#!/usr/bin/env python3
"""
Convert skills with HTML content to clean markdown.
Attempts to download raw markdown files from GitHub, extracts content from HTML if needed,
or creates minimal markdown content as fallback.
"""
import json
import re
import sys
import urllib.request
import urllib.error
from html import unescape
from html.parser import HTMLParser
from pathlib import Path
from typing import Dict, Optional, Tuple
from urllib.parse import urlparse, urljoin
class MarkdownHTMLParser(HTMLParser):
"""Convert a constrained subset of HTML into markdown without regex tag stripping."""

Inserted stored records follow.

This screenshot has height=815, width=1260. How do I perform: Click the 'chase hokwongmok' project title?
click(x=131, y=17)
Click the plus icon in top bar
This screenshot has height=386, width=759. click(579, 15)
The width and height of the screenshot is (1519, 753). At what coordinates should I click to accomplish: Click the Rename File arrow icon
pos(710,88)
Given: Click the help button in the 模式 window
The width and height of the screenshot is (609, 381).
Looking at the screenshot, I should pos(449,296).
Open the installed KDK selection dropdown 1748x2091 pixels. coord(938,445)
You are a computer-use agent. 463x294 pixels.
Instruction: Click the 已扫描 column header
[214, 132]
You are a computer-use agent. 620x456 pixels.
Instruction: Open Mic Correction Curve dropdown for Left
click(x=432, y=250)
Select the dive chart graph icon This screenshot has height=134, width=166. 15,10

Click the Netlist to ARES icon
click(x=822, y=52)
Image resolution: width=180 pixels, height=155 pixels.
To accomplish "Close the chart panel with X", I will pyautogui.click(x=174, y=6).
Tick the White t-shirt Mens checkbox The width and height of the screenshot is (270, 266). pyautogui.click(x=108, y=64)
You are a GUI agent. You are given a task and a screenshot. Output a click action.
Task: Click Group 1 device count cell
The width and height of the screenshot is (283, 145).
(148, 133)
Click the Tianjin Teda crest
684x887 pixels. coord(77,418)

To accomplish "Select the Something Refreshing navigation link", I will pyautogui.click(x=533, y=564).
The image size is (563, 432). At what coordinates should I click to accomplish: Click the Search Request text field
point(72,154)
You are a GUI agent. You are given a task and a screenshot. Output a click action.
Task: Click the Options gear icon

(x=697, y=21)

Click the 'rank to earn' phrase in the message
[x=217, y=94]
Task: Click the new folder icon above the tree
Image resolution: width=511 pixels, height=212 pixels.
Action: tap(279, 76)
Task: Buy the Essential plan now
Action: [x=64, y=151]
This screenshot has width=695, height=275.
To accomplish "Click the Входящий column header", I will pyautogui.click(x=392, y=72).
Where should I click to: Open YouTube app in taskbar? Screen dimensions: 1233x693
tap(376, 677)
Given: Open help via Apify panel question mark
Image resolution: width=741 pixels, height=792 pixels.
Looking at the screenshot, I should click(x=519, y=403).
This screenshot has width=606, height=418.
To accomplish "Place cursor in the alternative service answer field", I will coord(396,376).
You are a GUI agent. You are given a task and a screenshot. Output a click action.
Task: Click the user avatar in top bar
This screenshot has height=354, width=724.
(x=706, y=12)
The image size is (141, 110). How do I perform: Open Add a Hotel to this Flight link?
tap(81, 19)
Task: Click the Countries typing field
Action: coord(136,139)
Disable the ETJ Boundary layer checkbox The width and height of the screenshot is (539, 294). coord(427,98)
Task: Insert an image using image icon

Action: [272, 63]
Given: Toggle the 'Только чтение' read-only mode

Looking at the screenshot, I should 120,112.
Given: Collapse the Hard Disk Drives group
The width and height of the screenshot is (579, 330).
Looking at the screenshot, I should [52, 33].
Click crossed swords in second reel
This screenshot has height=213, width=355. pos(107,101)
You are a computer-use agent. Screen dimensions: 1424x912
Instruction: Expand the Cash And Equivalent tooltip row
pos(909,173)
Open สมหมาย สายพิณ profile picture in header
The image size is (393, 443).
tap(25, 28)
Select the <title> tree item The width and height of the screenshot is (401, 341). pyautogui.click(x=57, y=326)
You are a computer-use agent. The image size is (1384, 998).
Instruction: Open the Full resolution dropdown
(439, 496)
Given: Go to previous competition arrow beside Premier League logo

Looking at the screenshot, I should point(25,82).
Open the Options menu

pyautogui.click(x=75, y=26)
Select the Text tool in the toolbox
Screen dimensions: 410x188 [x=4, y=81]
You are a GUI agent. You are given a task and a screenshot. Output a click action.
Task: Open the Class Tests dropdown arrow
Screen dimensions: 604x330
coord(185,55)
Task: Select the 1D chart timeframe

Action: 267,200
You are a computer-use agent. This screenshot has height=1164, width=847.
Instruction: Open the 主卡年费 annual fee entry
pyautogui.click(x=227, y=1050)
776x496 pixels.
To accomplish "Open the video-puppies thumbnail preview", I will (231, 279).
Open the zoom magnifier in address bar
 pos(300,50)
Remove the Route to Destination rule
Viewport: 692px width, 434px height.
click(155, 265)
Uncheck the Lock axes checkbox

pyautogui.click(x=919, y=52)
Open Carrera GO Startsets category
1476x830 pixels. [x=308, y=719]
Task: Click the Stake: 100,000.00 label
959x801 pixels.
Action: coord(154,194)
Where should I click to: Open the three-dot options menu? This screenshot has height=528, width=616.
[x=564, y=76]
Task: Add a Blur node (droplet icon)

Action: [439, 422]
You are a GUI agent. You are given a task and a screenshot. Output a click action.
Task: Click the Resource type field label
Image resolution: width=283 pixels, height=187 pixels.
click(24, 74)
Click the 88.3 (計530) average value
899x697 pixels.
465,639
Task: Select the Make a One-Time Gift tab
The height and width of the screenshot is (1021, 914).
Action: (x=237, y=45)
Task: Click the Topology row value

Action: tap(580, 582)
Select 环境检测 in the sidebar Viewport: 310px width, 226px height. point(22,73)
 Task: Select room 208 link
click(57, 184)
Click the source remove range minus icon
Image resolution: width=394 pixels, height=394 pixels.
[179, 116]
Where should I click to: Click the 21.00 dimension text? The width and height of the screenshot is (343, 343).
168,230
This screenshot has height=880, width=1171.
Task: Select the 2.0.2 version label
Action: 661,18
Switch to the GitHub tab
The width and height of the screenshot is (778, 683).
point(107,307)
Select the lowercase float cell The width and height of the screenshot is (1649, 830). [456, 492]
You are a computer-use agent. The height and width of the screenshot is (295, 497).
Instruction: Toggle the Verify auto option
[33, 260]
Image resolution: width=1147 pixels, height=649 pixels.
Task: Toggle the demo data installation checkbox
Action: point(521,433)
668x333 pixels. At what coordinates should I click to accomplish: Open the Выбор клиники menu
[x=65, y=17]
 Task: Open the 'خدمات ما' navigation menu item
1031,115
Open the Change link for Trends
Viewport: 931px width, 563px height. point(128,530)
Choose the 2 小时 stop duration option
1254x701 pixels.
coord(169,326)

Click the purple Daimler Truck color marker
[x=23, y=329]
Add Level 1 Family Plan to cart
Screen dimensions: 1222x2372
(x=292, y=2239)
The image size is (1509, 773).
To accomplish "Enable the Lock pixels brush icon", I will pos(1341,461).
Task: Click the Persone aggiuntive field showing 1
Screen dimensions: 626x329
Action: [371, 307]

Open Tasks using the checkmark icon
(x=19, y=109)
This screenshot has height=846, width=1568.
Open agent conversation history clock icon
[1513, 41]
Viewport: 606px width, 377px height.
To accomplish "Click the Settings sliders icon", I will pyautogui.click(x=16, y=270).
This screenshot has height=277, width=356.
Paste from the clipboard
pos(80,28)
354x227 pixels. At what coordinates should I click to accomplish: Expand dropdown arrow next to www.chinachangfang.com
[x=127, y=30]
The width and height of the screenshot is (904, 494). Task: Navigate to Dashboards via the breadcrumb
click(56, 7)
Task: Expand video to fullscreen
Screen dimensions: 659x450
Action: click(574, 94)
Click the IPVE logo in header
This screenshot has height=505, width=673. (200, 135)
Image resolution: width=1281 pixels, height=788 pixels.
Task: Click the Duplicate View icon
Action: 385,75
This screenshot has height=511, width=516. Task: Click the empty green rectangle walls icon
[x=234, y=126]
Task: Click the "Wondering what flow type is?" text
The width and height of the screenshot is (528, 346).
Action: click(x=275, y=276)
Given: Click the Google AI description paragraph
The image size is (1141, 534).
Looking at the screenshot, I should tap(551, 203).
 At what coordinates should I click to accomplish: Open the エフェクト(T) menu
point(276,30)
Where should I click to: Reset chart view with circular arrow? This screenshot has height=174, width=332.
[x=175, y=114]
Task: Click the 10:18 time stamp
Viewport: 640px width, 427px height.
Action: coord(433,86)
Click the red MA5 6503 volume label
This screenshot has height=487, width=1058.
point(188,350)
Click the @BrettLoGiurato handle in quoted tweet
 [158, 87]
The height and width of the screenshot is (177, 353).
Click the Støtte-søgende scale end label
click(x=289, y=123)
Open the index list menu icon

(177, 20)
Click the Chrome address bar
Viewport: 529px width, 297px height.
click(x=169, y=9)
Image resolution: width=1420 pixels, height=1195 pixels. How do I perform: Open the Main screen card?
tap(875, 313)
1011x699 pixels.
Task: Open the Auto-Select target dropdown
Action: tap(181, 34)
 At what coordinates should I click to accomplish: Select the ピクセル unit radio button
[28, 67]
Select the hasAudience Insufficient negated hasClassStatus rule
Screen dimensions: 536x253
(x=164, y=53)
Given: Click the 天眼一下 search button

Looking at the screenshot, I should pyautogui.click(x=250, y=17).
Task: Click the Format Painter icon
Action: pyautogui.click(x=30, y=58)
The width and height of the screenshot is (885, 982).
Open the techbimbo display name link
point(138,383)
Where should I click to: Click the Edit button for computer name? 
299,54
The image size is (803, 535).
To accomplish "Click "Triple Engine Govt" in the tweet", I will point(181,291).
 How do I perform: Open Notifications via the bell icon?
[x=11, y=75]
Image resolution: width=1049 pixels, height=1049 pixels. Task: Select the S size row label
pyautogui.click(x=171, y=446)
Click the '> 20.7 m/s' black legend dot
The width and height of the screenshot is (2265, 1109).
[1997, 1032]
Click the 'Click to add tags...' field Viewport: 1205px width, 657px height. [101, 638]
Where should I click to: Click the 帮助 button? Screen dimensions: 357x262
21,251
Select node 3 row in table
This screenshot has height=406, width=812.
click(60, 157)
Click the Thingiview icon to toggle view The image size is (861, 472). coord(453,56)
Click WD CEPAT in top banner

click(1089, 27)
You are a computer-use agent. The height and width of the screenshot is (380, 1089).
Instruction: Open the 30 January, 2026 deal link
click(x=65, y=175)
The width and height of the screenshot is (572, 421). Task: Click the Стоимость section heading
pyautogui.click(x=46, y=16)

def __init__(self) -> None:
super().__init__(convert_charrefs=True)
self._parts: list[str] = []
self._ignored_tag: Optional[str] = None
self._ignored_depth = 0
self._current_link: Optional[str] = None
self._list_depth = 0
self._in_pre = False
def handle_starttag(self, tag: str, attrs: list[tuple[str, Optional[str]]]) -> None:
if self._ignored_tag:
if tag == self._ignored_tag:
self._ignored_depth += 1
return
if tag in {"script", "style"}:
self._ignored_tag = tag
self._ignored_depth = 1
return
attrs_dict = dict(attrs)
if tag in {"article", "main", "div", "section"}:
self._append("\n")
elif tag == "br":
self._append("\n")
elif tag == "p":
self._append("\n\n")
elif tag in {"h1", "h2", "h3"}:
prefix = {"h1": "# ", "h2": "## ", "h3": "### "}[tag]
self._append(f"\n\n{prefix}")
elif tag in {"ul", "ol"}:
self._list_depth += 1
self._append("\n")
elif tag == "li":
indent = " " * max(0, self._list_depth - 1)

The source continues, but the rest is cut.